The problems that plagued him a year ago were the exact same problems that plagued him Thursday night. Missing open targets with both his eyes and arm. Forcing passes into interceptable coverages. Not handling pressure with poise and composure. Making unforced errors.
Last year’s Bears managed to capture the NFC North crown with a 12-win season and would’ve been onto the divisional round of the playoffs if not for Cody Parkey‘s double-doink, which is why the Bears (and all of us) spent the offseason obsessing over their problem at kicker. But the Bears’ problem at kicker feels rather trivial after witnessing their problem at quarterback.
The problem is, if the Bears are going to take the next step, they’re going to need Trubisky to take the next step in his development and emerge as a consistently good quarterback, and based on what we saw Thursday night, Trubisky isn’t at that point — at least not yet.
Jeff Dickerson piles on:
Whatever growth the Chicago Bears expected from quarterback Mitchell Trubisky in Year 2 under coach Matt Nagy never materialized in Thursday night’s season opener against the Green Bay Packers.
Chicago’s offense, captained by Trubisky, ruined a stellar effort by the defense, losing 10-3 to Green Bay in front of a capacity Soldier Field crowd that just before kickoff believed the home team had legitimate Super Bowl aspirations. Now, not so much. It’s early, but the offense — lowlighted by Trubisky — looked worse than last year when Nagy first took over. It’s not a good sign, either, that, according to ESPN Stats & Information research, no team has reached the Super Bowl after failing to score a touchdown in its season opener.
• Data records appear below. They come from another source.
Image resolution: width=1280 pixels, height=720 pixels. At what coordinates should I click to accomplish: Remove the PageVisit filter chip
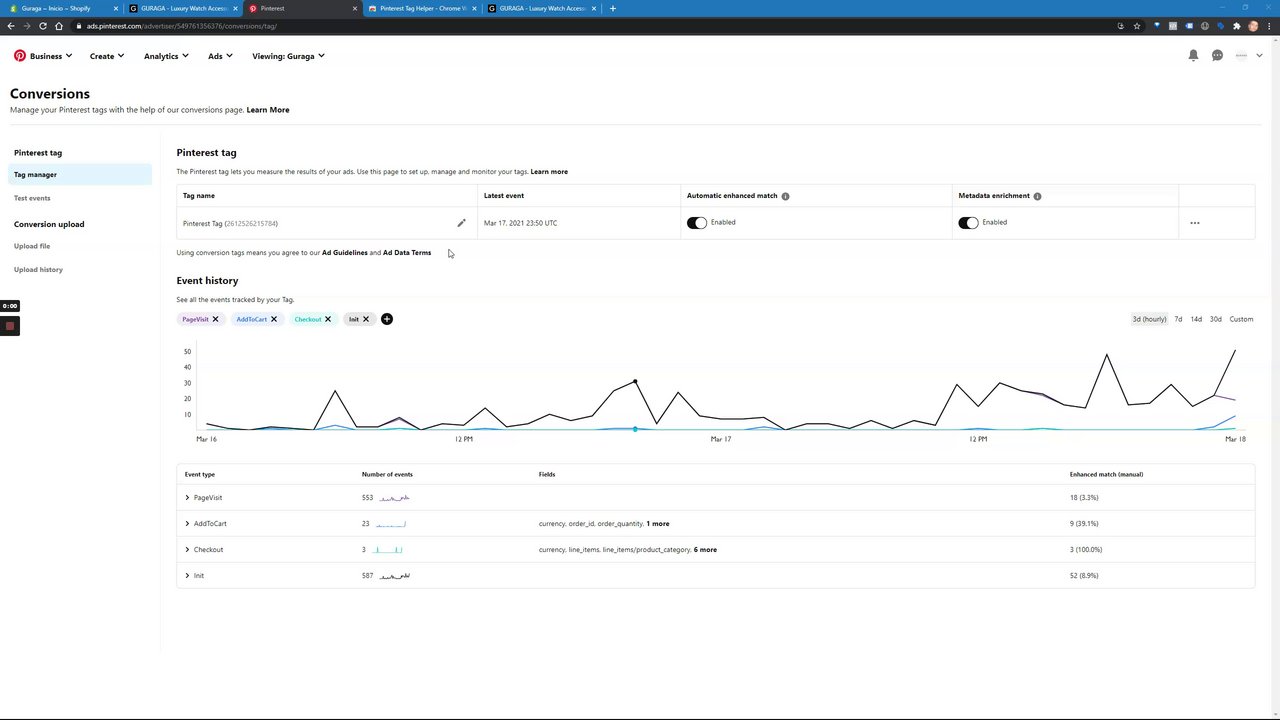pos(215,319)
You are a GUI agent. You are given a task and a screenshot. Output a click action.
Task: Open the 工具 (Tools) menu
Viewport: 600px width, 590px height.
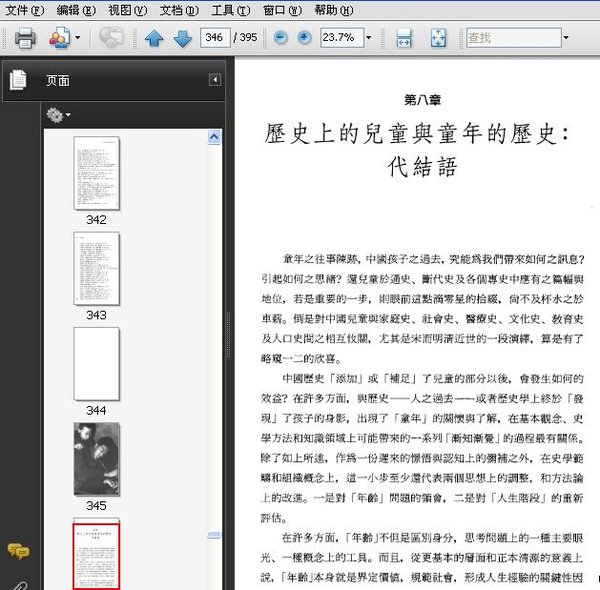coord(230,10)
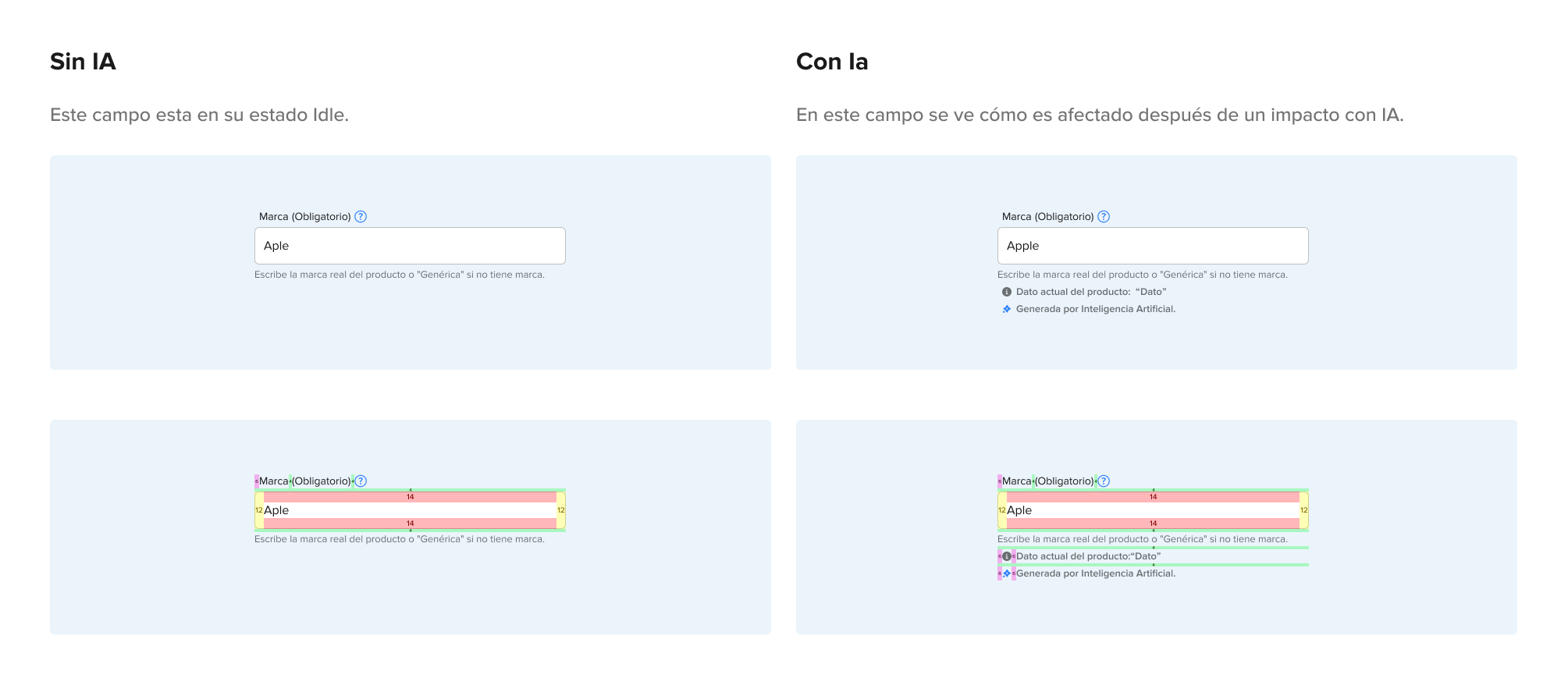
Task: Click unannotated "Generada por Inteligencia Artificial." text
Action: tap(1095, 309)
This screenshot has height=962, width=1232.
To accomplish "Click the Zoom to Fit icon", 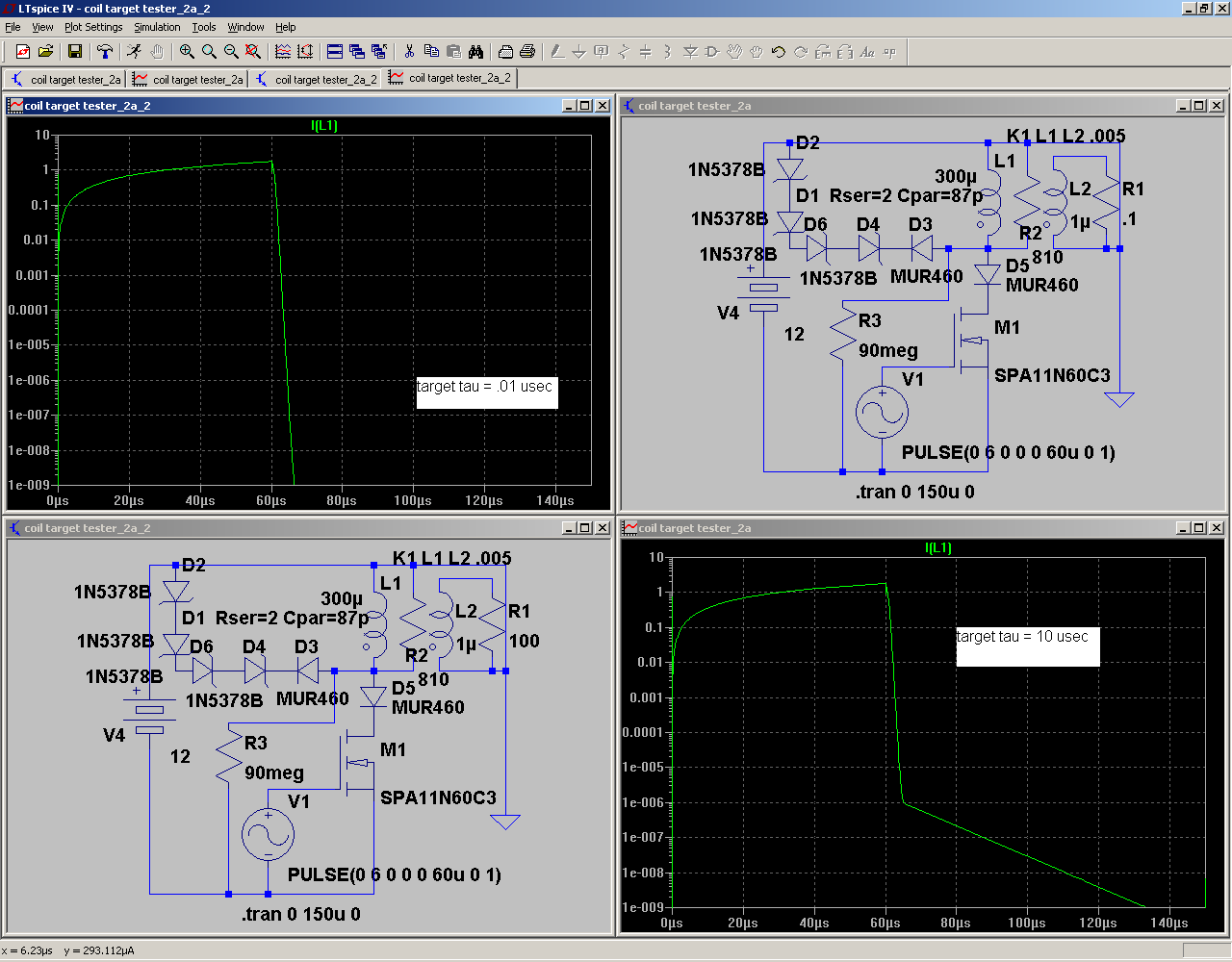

QB breakdown: Bad, bad, bad, bad. Outside of a couple of nice throws to Allen Robinson, Trubisky looked out of sync the entire game. A third-year quarterback can’t let the offense be called for two delay of game penalties on the same drive, as Trubisky allowed in the third quarter when Chicago appeared on the verge of scoring. The Bears praised Trubisky’s during preseason at every turn, but all the 25-year-old quarterback did in Week 1 was provide fodder to those who criticized the Bears’ refusal to play starters in preseason games and brought up familiar criticisms about Trubisky’s viability as a franchise quarterback. Trubisky capped off the evening by throwing an interception in the end zone into double coverage. It was a fitting end to such a lackluster game by Chicago’s starting quarterback.
Readers of this blog are familiar with Keith Olbermann (formerly of more media outlets than you can list) and his identification of “one of the NFL’s great unrecognized traditions” back in 2008 when Da Bears were about to change quarterbacks … again. “With brief interruptions of stability from the likes of Jim McMahon and Billy Wade, this job has been unsettled since Sid Luckman retired. There has always been a Rex Grossman, he has always underperformed, and they have always been about to replace him.”
I last quoted Olbermann when Trubisky was a rookie and about to replace Mike Glennon, for whom Da Bears ridiculously overpaid. Sure enough, out went Glennon and in came Trubisky. Two years later, there is not an apparent heir apparent, but when your home crowd boos you, that’s not a good harbinger of things to come.
Meanwhile, the Packers haven’t played defense like that since the 2010 season. That may be irrational exuberance, but starting 1–0 is better than starting 0–1 regardless of what kind of game it was. Offensive slow starts under new coaching staffs are not uncommon. (Recall that Mike Holmgren, Mike Sherman and Mike McCarthy lost their first two games each, and McCarthy got shut out in his first game by Da Bears.)